ノーブルチルドレンの愛情 / 綾崎隼
「あたしは死ぬまで吐季以外の男を好きにならないわ。だから…」
「これから、あたしが何をしても赦してね」
ノーブルチルドレンシリーズついに終幕へ。
メディアワークス文庫8月の新刊『ノーブルチルドレンの愛情』です。
歩夢の罪が明かされたことをきっかに吐季の周りから人がいなくなっていく。
そして、それは絶対に自分の前からいなくならないと思い込んでいたあの人さえも…。
以下の感想はネタバレを含みます
生きる希望を見失い、親からも勘当され、ただ生きるだけの怠惰の毎日を何年も過ごしていく吐季。

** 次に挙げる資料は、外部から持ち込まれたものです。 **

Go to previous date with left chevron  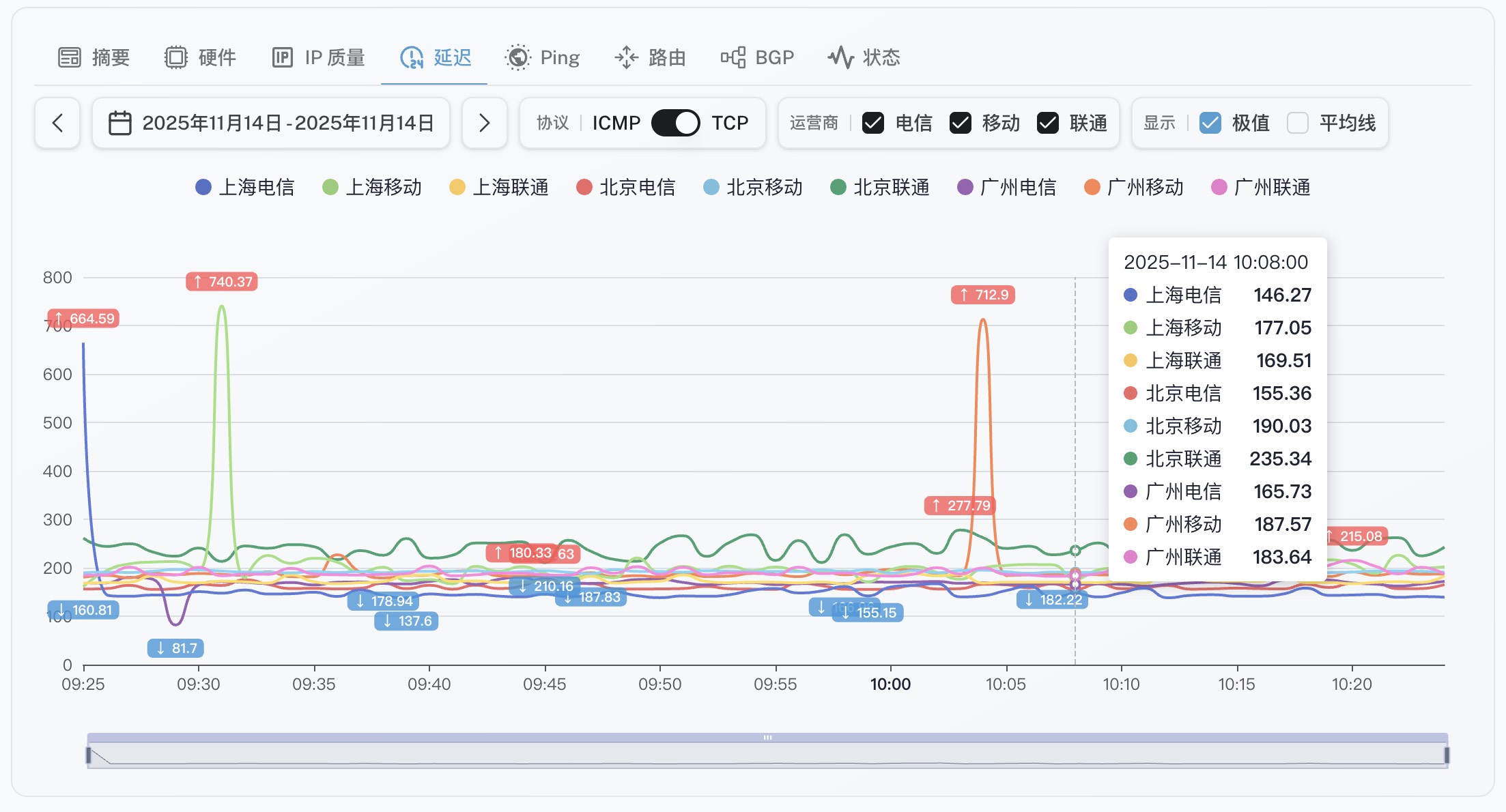58,123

結婚し幸せな日々を生きていた妹の雪蛍も不幸な事故で亡くなってしまう。
自分が怠惰に過ごしている日々を妹はもう過ごせないことを思い、ようやく彼は自分の愚かさを悟り、再起し始める。
今のダメな自分を変えたくて、どうしようもない日常から抜け出すために。
今も愛し続けている彼女、緑葉のようになるために。
そしてついには家に復帰し、後継者に返り咲く。
別れから数十年が過ぎ、ついに再会する二人。
彼女の想いは離れていた数十年さえも無かったかのように、変わらないものだった。
いや、きっと離れていたからこそ、より強い気持ちになったのかもしれない。
自分達の運命を呪わずに、自分の力で道を切り開いていった彼女。
その道のりは決して簡単なものじゃなく、辛くきついものだったと思う。
それでもここまで辿り着いた彼女のその姿はまさに変わらない物の体現であり、
その気持ちはまさに愛情と呼ぶに相応しいものだった。
途中どうなることかと思われた、彼等の長い人生もハッピーエンドで終わった良かった。
綾崎先生お疲れ様でした。
次の物語も楽しみにしています。